» Task statement
Reproduce each line from the records that holds "computer".

- - -

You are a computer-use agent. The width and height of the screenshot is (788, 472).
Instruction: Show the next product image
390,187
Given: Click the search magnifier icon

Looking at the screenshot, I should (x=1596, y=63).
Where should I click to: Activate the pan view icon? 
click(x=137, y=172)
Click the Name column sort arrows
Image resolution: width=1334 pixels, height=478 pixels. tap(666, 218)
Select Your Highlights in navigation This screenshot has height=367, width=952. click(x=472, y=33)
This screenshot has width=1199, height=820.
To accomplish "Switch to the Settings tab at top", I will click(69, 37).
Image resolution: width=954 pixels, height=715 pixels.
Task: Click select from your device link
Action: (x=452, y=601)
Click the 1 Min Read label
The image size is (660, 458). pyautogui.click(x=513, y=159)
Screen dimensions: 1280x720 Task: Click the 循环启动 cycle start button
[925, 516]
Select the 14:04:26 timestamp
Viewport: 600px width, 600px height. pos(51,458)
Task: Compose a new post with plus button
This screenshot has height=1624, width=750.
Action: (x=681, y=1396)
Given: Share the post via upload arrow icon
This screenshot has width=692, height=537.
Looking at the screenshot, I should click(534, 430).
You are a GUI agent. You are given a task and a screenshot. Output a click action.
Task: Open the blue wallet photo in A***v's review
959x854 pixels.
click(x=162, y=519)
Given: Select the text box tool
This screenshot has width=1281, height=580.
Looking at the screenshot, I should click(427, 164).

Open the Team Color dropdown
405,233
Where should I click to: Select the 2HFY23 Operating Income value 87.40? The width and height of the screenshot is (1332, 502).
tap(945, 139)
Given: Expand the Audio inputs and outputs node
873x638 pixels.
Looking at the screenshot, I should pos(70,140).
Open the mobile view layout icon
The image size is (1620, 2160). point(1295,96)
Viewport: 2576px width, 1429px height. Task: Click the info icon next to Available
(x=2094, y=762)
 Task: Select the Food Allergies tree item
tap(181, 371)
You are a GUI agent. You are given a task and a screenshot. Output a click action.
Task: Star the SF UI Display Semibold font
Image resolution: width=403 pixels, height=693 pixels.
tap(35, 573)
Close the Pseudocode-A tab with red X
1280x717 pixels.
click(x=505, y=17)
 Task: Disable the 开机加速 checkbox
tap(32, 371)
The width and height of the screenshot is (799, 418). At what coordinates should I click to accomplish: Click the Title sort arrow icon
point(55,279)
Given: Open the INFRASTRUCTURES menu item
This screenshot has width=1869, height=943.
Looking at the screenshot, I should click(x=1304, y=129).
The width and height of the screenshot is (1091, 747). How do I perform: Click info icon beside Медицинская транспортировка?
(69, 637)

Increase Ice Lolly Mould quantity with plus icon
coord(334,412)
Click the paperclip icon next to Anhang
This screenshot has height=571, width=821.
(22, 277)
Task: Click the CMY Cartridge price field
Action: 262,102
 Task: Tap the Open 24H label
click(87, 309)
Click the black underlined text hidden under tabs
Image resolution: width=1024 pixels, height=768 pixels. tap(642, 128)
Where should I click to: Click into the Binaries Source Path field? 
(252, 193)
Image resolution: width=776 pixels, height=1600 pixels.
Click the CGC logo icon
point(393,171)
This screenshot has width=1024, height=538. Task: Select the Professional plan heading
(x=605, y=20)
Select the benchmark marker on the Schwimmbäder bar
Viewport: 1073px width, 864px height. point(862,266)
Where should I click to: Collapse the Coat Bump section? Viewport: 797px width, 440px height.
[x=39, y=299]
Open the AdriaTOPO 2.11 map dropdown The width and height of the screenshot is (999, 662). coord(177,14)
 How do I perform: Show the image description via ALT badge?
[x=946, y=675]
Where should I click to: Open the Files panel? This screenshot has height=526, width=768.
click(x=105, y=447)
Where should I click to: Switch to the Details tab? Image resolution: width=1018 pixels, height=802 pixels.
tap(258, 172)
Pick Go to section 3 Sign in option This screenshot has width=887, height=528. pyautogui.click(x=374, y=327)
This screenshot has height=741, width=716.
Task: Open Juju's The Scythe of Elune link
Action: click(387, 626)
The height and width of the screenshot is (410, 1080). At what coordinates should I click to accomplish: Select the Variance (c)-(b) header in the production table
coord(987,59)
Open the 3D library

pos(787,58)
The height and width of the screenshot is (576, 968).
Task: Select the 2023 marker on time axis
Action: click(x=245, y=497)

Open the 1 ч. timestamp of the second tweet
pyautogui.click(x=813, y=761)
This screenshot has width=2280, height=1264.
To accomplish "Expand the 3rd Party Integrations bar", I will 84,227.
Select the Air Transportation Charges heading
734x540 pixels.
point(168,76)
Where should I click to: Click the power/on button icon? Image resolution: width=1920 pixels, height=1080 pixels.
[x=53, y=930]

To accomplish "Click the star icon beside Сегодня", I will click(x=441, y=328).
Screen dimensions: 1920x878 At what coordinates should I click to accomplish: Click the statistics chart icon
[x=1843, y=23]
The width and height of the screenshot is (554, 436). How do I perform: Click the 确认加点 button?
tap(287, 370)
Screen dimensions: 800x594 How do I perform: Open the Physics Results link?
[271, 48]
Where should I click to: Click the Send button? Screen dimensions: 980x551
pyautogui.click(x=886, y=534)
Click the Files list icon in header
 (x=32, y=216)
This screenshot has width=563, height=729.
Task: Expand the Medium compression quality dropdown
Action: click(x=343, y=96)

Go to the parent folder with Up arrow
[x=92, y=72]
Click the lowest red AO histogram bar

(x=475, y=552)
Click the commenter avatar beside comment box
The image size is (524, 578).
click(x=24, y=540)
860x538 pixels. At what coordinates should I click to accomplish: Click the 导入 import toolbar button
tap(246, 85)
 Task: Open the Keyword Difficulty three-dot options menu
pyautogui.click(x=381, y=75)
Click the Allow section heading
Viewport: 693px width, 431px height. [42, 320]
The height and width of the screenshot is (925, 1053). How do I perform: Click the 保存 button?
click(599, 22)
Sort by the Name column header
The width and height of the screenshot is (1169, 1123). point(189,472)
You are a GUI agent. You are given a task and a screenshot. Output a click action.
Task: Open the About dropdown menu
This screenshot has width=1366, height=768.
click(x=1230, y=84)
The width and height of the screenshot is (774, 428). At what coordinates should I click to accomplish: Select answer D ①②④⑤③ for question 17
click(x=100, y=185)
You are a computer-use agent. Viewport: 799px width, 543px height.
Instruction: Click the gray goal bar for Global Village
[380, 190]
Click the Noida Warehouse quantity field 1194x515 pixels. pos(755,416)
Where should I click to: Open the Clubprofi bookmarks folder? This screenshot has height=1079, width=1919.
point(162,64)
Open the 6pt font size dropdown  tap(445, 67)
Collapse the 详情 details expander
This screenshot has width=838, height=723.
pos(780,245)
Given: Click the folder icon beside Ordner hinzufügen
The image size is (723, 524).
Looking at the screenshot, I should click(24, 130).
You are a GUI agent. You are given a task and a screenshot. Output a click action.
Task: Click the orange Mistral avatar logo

- - -

» Result of the task
You are a computer-use agent. The width and height of the screenshot is (788, 472).
You are a computer-use agent. Viewport: 799px width, 543px height.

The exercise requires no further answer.